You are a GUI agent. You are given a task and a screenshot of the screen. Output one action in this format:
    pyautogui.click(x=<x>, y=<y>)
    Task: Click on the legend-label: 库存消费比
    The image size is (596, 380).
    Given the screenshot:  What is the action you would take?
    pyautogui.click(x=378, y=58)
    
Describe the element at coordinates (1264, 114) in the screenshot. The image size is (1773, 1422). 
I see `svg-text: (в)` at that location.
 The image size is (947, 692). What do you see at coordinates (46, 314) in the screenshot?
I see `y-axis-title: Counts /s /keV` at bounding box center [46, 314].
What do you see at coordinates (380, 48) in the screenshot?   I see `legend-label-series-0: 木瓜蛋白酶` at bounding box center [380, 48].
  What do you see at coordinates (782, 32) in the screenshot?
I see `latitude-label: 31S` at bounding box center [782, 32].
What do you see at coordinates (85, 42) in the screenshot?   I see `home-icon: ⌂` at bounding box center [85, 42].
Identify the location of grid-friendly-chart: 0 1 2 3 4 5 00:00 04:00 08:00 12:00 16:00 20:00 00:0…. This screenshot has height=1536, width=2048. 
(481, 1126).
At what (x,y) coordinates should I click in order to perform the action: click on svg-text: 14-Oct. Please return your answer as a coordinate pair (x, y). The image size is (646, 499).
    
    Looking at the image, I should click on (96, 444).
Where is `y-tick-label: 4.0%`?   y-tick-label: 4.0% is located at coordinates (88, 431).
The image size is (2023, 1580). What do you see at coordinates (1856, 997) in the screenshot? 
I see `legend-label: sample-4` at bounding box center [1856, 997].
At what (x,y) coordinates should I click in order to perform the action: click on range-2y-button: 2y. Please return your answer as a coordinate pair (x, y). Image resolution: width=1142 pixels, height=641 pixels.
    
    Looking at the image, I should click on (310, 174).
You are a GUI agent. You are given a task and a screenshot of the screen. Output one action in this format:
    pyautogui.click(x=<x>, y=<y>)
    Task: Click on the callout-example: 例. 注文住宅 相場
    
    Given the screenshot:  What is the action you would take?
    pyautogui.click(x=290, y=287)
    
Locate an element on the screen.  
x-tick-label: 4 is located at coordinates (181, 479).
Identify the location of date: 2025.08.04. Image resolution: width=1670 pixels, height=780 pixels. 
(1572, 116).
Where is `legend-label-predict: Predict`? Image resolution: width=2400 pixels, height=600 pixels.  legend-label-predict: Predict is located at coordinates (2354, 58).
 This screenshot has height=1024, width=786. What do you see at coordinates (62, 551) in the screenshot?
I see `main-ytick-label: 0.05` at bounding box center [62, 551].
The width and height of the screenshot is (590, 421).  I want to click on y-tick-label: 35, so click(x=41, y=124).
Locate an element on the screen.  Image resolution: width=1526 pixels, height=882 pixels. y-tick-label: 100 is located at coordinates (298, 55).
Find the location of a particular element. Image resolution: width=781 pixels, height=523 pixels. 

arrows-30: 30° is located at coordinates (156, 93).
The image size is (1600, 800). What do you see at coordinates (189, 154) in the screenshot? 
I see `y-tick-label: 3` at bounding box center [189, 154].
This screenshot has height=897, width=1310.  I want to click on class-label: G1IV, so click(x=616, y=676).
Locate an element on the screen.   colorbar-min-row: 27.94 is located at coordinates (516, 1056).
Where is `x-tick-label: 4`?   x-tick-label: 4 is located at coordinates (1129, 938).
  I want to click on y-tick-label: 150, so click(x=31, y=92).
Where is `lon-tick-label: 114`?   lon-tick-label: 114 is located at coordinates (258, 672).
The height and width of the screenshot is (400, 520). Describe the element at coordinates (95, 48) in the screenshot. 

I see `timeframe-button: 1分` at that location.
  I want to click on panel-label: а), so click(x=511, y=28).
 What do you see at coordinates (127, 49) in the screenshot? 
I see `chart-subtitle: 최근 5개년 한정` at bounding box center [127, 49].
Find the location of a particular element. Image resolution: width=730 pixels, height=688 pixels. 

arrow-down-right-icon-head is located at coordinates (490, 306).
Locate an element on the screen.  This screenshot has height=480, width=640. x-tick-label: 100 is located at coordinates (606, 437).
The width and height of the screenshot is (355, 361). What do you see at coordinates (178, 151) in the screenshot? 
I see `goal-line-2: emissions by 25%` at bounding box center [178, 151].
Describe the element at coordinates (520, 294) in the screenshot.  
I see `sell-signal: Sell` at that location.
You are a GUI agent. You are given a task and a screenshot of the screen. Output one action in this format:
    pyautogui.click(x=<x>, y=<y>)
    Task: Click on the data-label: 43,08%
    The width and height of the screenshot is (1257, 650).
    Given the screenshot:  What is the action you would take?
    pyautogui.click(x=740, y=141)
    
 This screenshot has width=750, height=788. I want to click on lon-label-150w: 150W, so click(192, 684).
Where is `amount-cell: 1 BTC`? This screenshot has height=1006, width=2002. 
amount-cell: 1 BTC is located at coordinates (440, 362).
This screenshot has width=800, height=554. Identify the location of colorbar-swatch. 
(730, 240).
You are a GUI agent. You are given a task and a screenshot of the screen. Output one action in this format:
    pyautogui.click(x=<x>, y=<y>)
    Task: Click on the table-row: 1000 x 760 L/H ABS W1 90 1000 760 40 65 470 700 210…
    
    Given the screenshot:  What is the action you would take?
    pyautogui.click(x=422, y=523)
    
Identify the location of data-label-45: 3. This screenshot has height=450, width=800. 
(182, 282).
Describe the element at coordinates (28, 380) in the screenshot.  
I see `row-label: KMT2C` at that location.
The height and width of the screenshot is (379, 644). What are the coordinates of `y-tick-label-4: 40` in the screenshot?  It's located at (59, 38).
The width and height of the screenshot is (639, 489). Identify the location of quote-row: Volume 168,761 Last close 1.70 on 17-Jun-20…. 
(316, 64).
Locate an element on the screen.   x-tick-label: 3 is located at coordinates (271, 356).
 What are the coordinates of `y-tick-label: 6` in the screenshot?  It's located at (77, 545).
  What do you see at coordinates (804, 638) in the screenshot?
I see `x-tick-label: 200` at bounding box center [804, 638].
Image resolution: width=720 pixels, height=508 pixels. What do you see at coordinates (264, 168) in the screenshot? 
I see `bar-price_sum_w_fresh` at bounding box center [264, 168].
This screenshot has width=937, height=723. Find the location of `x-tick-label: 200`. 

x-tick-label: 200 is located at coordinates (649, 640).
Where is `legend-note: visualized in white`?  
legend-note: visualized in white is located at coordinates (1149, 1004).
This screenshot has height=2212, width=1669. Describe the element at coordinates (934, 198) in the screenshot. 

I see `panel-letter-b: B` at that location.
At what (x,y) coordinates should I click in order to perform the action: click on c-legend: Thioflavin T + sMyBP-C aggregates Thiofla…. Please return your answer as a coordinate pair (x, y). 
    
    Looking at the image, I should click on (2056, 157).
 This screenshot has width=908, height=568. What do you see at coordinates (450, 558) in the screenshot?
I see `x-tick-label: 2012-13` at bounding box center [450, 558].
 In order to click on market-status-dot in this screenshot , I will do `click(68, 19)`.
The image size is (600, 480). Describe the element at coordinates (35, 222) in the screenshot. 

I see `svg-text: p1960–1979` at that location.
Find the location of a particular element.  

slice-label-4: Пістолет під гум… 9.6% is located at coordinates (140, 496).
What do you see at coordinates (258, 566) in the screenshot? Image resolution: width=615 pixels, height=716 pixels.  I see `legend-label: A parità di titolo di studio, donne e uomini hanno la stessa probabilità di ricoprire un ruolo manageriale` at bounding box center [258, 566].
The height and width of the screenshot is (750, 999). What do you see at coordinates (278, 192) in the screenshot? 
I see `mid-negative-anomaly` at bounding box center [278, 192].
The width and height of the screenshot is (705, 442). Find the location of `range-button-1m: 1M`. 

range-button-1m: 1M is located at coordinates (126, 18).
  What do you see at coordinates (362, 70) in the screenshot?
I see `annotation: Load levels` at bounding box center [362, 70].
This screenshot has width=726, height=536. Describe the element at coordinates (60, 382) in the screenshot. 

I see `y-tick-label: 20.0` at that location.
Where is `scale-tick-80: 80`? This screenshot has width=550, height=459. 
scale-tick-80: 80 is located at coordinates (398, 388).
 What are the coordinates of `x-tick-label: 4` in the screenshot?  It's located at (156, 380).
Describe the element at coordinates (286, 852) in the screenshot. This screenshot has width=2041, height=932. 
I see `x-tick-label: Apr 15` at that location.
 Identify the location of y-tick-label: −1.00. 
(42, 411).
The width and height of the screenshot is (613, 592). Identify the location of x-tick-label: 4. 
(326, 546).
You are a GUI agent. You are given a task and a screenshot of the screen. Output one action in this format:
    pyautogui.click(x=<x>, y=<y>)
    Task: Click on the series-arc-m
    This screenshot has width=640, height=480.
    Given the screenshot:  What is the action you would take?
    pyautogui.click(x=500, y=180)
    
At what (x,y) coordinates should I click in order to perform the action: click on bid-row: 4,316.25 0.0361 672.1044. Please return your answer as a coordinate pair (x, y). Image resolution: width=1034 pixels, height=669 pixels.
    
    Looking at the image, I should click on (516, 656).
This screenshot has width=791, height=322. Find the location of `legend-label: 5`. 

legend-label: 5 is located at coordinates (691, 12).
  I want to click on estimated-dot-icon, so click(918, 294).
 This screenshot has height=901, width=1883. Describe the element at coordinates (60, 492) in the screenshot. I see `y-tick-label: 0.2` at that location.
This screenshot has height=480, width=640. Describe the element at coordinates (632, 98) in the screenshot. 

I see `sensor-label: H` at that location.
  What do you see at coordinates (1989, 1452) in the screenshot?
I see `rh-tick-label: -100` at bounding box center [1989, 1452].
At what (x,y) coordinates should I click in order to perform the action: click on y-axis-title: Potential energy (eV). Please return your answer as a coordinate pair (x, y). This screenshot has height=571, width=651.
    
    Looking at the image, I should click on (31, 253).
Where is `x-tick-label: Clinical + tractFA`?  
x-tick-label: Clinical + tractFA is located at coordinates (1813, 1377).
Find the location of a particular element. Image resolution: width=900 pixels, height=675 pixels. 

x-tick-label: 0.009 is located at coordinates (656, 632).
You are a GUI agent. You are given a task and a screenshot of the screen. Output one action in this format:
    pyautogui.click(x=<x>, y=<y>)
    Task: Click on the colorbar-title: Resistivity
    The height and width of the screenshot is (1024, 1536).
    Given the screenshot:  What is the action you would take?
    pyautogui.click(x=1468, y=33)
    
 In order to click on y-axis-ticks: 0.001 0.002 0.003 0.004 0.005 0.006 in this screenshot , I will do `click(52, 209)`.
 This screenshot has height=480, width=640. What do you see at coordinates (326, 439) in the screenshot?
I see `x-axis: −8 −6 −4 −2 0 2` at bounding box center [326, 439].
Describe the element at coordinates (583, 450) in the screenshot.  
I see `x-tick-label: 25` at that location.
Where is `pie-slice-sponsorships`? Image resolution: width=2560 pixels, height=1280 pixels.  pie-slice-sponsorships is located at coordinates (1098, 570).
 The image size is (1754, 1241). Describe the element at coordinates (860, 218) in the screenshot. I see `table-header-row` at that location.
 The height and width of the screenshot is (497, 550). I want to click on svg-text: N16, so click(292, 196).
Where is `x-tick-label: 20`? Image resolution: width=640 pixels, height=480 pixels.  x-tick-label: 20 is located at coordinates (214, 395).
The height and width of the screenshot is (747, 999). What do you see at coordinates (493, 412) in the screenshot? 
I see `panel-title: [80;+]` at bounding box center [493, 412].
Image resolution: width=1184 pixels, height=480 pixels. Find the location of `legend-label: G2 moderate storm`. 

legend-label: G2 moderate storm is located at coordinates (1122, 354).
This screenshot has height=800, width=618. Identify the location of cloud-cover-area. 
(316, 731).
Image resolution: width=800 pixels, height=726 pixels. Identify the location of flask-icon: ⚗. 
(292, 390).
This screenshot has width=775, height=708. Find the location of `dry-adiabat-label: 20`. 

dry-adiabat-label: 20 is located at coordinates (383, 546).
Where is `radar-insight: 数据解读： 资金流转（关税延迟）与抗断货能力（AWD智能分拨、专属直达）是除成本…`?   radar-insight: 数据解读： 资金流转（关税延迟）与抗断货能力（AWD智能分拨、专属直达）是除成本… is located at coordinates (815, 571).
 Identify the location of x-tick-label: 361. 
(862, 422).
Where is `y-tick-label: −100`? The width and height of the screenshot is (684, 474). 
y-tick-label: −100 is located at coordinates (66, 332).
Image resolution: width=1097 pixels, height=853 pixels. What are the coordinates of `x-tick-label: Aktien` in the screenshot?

^^^^

▸ **Assignment**
Pull out each line of the records that contains the word "Clinical", counting only matches with the same capitalization, and copy those lines.

▸ **Answer to this exercise**
Where is `x-tick-label: Clinical + tractFA`?  
x-tick-label: Clinical + tractFA is located at coordinates (1813, 1377).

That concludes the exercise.